O brasileiro não sabe comprar carro. Embora não declarem isso de forma aberta, as montadoras consideram que “o brasileiro compra o carro para o segundo dono e não para ele próprio usar”, ou seja, não escolhe a cor desejada ou mesmo o modelo que mais precisa, mas sim qual será a reação do futuro comprador.
Isso significa que a compra é racional? Não! A compra é feita quase sempre de forma emocional, considerando o que está “na moda”, mas acaba boicotando o próprio gosto na hora de escolher o carro e até a sua cor.
Se um sedã serve às suas necessidades e a preferência do comprador é pela cor vermelha, mas o que está “na moda” é um SUV crossover (que muitos chamam de SUV de shopping center), o sedã vermelho não tem a menor chance. Mesmo que precise de um bom porta-malas, é mais provável que a escolha recaia em um SUV cinza ou prata (modelo que está "na moda" e cores mais fáceis de vender).
Isso ocorre devido à cultura inflacionária dos anos 80, quando o automóvel certo significava dinheiro rápido na mão, em caso de necessidade. Esse foi um dos motivos que fizeram o Volkswagen Gol ser campeão nacional de vendas por 27 anos consecutivos, embora em algumas ocasiões estivesse superado tecnicamente pela concorrência. Da mesma forma, SUVs com baixo vão livre do solo acabam ganhando mercado simnplesmente porque são SUVs.
O fenômeno também é notado quando alguém precisa de uma dica sobre qual carro comprar. Jornalistas automotivos costumam ser consultados sobre o melhor carro. Mas quase sempre, em conversas pessoais, a pessoa que pergunta já tem uma escolha feita – uma escolha emocional.
Isso se aplica também na hora de escolher os equipamentos. Rodas de aço, que são comuns em carros premium europeus, praticamente foram banidas do mercado brasileiro. Todos querem uma roda de liga leve para facilitar na hora da venda. Há casos em que a escolha é por roda grande e pneus de perfil baixo mesmo para quem passa sempre por pisos ruins, buracos e terra. Afinal, o carro fica mais bonito.
Recentemente, o fundador do programa Porta dos Fundos, Antonio Tabet, fez uma pergunta no Twitter aos seus 3,1 milhões de seguidores. Queria comprar um SUV, mas não queria gastar uma fortuna. Recebeu dezenas de sugestões, as mais diferentes possíveis, de carros que não tinham nenhuma similaridade. Cada um, claro, sugeriu o carro que gostava.
Ninguém perguntou a Antonio Tabet que tipo de utilização ele queria dar para o carro.
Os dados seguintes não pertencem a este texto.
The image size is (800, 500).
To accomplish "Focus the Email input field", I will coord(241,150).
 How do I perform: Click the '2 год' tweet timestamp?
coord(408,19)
Bem, quase ninguém. Eu fiz essa pergunta e ele passou a se comunicar comigo pelas mensagens diretas, além de me seguir no Twitter.
“Na verdade, gosto de carro alto porque me salvou uma vez numa enchente aqui no Rio. E preciso que seja espaçoso pq tenho dois filhos com mais de 1,80m”, disse Tabet. “E me recuso a pagar uma fortuna num carro. 150 mil já acho um absurdo.” Fiz a indicação considerando essas características.
Como fazer uma compra racional
Para fazer uma compra racional, é preciso partir das necessidades de uso. Quem quer um carro muito econômico, tem que abrir mão de alta potência. Se quiser um carro muito potente, precisa abdicar da economia. Se quiser conforto, precisa ter um carro com suspensão macia, espaço interno e pneus de perfil médio ou alto.
Se quiser um grande porta-malas, terá que renunciar aos hatches e até mesmo à maioria dos SUVs. Tudo é uma questão de escolha. A indústria automobilística faz essas escolhas quando vai produzir um novo modelo. Há casos em que o carro deixa de ter certos equipamentos (inclusive de segurança) para ser mais competitivo no mercado.
Por isso, ler boas avaliações de jornalistas especializados, assistir a vídeos feitos de forma independente e analisar alguns dados técnicos dos carros é a melhor maneira para fazer uma compra racional. Então, uma vez escolhido o modelo certo, é hora de escolher a sua marca preferida, a sua cor preferida, os equipamentos que vão deixá-lo feliz com o automóvel. A menos que se queira comprar o carro para o segundo dono.